What this means is I create individual theme files with different values for each variable, e.g.
theme-com.less where the @font-family variable is Arial for the UK theme and Verdana for COM. The lessThemes task simply outputs two CSS files, one for each theme.
If you don’t use themes grunt-contrib-less will do nicely and will output just the one CSS file.
2. Concat / CSSmin / Uglify
They may not realise it, but your visitor wants to download the smallest (and fewest) assets from your site, so a single compressed stylesheet and a single compressed JS file is what you should give them. But these are the last things you want to have to maintain as a developer so you’ve probably already split your CSS into multiple files, each one likely defining a specific section of the page such as header and footer, or typography or a component such as search-box.
3. Imagemin / SVGmin
Again, this is all about page performance – optimizing your images into the smallest viable file size.
Image optimization has been around for a while, but as a manual task it is easy to either forget, or just do once, omitting any new images created subsequently.

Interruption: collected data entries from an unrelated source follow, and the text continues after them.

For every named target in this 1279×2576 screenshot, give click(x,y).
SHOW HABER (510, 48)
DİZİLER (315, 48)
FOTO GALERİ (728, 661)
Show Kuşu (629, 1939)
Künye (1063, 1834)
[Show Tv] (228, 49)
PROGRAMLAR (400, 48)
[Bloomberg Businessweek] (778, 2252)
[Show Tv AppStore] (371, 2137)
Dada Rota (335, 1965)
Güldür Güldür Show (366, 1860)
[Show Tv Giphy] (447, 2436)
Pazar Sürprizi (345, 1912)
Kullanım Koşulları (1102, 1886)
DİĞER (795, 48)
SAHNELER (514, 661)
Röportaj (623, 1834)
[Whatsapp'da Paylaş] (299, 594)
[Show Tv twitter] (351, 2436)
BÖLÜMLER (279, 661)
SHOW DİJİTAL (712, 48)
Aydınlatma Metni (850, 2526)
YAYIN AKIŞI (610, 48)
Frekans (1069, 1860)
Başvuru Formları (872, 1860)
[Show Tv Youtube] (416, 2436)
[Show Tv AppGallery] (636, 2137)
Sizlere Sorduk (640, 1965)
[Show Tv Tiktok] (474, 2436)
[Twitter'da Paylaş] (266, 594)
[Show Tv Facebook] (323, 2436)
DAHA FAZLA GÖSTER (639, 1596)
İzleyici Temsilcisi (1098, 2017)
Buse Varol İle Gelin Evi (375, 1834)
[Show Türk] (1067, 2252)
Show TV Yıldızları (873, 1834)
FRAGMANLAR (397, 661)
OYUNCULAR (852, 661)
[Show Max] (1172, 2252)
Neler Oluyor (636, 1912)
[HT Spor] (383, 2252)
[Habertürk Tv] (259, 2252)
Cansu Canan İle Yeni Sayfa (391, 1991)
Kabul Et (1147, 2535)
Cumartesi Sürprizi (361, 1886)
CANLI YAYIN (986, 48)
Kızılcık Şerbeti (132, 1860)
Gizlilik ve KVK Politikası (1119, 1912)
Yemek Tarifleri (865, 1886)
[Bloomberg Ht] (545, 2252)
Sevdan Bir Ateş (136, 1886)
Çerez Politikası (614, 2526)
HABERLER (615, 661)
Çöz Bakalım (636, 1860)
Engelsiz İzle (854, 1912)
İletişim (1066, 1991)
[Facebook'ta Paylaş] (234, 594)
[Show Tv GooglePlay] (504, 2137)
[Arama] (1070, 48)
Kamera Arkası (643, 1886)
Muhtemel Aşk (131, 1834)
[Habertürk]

Adding it to your build process with Grunt is just one less thing to do in your quest to produce the fastest website – but as always with image compression you should manually select the settings that don’t compromise quality for file size.
Imagemin compresses .jpg and .png files, while SVGmin does the same for SVGs.
4. JShint / CSSlint
I’ve heard criticism of linting, and I agree that the tools that blindly enforce all rules aren’t doing their job properly, but they’re very effective when you understand the rules and can pick and choose those with which you agree.
The linting tools we use for CSS and JS (CSSlint and JShint) are easy to automate with Grunt, giving you and error when any of your house conventions are broken – invaluable in a multi-team engineering department. I don’t run these lints every time I change a file, but once before deployment is a handy safety net.
For both grunt-contrib-csslint and grunt-contrib-jshint we define our rules in external
.jshintrc files in the root of the project.
The watch task is invaluable when using a CSS preprocessor – you can’t use Less or Sass and afford to not Watch.
This task simply monitors a file or folder and if any files are modified it runs another task; in our case we watch the Less files and recompile to CSS when any changes are made. Be careful though to exclude generated files else you’ll be stuck in a loop.
If you want to take your productivity to the next level use the livereload option in Watch that reloads your browser when a change is made. All you then need to do is edit a file and boom, the change is in front of you and you’ve not had to hit F5.